* _Excerpt_

────────────────

Okay, so this is pretty clearly a PR stunt and that has ticked off some of our Congresscritters. Yeah, because if we're looking for integrity, we should definitely look to the porn industry. So, um, yeah. I'm not really sure why 360 did this piece, but a part of me suspects it's because since NYE is over, they're going through Anderson giggle-withdraw.

Speaking of giggles, yours not Anderson's, "the shot" tonight is the puppy-debate that he did for the Daily Show. You can find some screencaps of it and a link to the video here. I wasn't sure that they'd show the part of Anderson yelling, "get this bitch off the stage," but I guess after NYE that's nothing. And yes, I would have chosen him too. Erica asks if he will be staying at the Hay-Adams for a little while. "Until I'm house broken," Anderson replies. Bwah! Remember that CNN commercial years ago when he followed that woman around all day telling her the news? That's my vision of an Anderson puppy. And I want one.

We had a very special webcast tonight, and if this were a sitcom, that would mean a seldom seen person just caught a horrible disease so that we might all learn a life lesson. But this is CNN and Jack Gray is back! Like last time, we must wait patiently for the greatness. So first Erica just pimps his appearance. Then she moves onto porn--naturally. "Later on in the show, porn," might be my favorite quote of the night. Erica also explains how hard it was to put together her piece without using puns. Apparently, there was much giggling over stimulus packages today. Gotta love the maturity level of the 360 kids. And yes, I'm right there with them.

────────────────

* _Exercise 1_
Please pull out everything in the 360 recap from "Speaking of giggles, yours" down to "I want one.", word for word.
* _Exercise 2_
Write the next part of the 360 recap, picking up right after its last sentence.
The items that come next have nothing to do with the 360 recap.

* _Data records_

────────────────

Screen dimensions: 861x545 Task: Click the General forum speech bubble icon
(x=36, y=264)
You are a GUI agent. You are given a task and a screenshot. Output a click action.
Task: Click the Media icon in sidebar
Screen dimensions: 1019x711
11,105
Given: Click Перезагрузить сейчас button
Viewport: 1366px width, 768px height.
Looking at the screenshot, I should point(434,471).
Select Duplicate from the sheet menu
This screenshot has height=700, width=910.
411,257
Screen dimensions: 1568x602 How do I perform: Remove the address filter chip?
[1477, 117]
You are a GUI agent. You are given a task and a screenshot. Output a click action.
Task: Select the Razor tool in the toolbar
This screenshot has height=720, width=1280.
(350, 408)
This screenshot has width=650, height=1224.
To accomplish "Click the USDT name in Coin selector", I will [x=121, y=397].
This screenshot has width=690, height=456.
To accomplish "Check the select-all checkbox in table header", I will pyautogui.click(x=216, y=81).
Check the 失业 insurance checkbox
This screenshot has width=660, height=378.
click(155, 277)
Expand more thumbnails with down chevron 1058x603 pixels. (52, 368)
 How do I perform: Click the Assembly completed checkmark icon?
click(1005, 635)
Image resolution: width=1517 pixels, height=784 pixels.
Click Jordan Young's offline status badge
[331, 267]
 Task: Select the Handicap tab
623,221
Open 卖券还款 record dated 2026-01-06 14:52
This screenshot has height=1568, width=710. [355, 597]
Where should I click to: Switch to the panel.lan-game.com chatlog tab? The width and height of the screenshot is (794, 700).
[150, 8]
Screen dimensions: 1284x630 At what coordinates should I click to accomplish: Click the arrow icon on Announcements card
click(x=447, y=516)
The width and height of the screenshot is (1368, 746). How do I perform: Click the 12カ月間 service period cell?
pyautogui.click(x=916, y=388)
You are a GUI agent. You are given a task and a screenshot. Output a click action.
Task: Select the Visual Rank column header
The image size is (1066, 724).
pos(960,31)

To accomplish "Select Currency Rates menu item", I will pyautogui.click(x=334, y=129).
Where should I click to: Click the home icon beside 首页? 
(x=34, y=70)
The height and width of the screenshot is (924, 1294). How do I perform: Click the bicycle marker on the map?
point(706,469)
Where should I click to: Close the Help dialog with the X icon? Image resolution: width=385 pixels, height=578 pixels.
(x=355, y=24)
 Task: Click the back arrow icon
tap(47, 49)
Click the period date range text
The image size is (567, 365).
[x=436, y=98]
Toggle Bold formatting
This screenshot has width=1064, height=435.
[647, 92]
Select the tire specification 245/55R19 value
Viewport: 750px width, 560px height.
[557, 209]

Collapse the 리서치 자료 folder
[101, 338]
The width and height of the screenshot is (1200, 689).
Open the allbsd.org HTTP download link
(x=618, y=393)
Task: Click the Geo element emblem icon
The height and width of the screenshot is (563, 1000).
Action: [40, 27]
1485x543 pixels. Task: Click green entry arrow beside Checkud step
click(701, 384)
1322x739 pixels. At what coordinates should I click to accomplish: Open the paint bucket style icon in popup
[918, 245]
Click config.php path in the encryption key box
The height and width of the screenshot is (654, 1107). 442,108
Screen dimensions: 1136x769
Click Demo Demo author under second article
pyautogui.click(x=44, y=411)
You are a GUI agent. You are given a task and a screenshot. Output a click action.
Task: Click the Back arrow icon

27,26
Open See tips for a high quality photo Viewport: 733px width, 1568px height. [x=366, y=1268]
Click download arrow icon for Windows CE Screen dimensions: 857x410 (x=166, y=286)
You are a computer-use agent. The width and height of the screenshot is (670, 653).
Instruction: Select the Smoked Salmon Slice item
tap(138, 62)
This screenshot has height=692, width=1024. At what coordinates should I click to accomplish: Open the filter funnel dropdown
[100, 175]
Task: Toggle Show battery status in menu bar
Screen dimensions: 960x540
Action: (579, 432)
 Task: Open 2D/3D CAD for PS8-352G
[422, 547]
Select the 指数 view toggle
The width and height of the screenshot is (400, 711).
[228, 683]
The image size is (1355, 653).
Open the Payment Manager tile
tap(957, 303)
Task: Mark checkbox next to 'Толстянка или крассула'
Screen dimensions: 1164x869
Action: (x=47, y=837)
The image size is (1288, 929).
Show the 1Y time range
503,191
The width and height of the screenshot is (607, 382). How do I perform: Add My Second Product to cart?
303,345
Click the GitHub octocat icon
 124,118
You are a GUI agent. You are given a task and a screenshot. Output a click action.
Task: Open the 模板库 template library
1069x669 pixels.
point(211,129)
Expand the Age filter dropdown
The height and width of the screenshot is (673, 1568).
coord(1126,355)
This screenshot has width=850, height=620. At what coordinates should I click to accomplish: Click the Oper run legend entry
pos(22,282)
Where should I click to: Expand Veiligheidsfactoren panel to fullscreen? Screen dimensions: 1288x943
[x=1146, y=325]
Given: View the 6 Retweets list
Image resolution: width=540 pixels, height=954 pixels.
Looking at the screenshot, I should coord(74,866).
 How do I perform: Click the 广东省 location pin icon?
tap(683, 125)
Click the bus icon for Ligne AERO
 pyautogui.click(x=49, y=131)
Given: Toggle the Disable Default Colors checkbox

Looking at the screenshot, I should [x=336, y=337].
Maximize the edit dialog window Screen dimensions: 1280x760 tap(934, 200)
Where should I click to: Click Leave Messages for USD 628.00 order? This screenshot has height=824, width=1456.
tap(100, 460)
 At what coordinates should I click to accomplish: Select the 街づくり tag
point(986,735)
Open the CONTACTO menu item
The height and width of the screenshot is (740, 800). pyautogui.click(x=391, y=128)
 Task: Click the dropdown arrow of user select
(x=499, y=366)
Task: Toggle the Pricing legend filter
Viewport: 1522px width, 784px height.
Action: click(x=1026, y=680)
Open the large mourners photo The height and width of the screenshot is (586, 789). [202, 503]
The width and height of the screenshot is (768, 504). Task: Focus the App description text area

────────────────

* _Answer area 1_
Speaking of giggles, yours not Anderson's, "the shot" tonight is the puppy-debate that he did for the Daily Show. You can find some screencaps of it and a link to the video here. I wasn't sure that they'd show the part of Anderson yelling, "get this bitch off the stage," but I guess after NYE that's nothing. And yes, I would have chosen him too. Erica asks if he will be staying at the Hay-Adams for a little while. "Until I'm house broken," Anderson replies. Bwah! Remember that CNN commercial years ago when he followed that woman around all day telling her the news? That's my vision of an Anderson puppy. And I want one.

* _Answer area 2_
Then Erica talks to Ali Velshi, who knows a surprising amount about the porn industry. Hm. Naw, don't go spreading rumors, people. He's just up on the business innovation side of the deal. In other words, the boring part.

Finally, we come to our man of the hour--or at least of the webcast. Jack is not here merely to amuse us, no--he's got some promo-ing to do. On Sunday, our blog-comedian/associate producer here, will be further spicing up the 360 blog by hosting a Golden Globes live chat. Fun! Pencil it in, people. Sadly, Jack will not be drunk-blogging, but Sammy will be hammered, as per usual.

Also, I loved Anderson's face--his whole body reaction, really--when Jack said he okay-ed the blogging. It's okay Anderson, we know you don't know what's up with the blog. Nobody tell him he's on Twitter and Facebook too; it'll only confuse the poor guy. Speaking of our anchor, he's ditching us on this chat because as Jack tells it, he'll be hanging out with "Cloris Leachman and that whole crowd." Yes, that's exactly who I imagine him hanging with. I'm sure he fits right in. He'll be on Dancing With the Stars in no time.

2 Comments:

Blogger Anne said...

Hi Eliza,

Great post,(as usual) for Wednesday. It was something to see AC one night touching bombs, stranded on the hilltop to being at NY studio next night. Gaza is so densely populated, I don't know how much more bombing it can take without killing large groups of civilians. That was funny what you said about why won't Bush leave Obama with less problems. Ironic Bush wouldn't let Obama and his family stay at the Blair House then poses for pictures, stating he wants him to succeed. I don't understand Candy's combative attitude at times. Maybe the Gerg is on vacation. Toobin is always funny to listen to. The video of AC's puppy debate was hilarious. I don't know what to make of the Burris circus. One day the police are escorting him away in the rain, next he's in a photo-op with Harry Reid and there are smiles all around. Anne D.

6:11 AM  
Blogger eliza said...

@Anne: Yeah, they popped him back to New York pretty quick. Or maybe he was never there at all and it was just a hologram. Heh.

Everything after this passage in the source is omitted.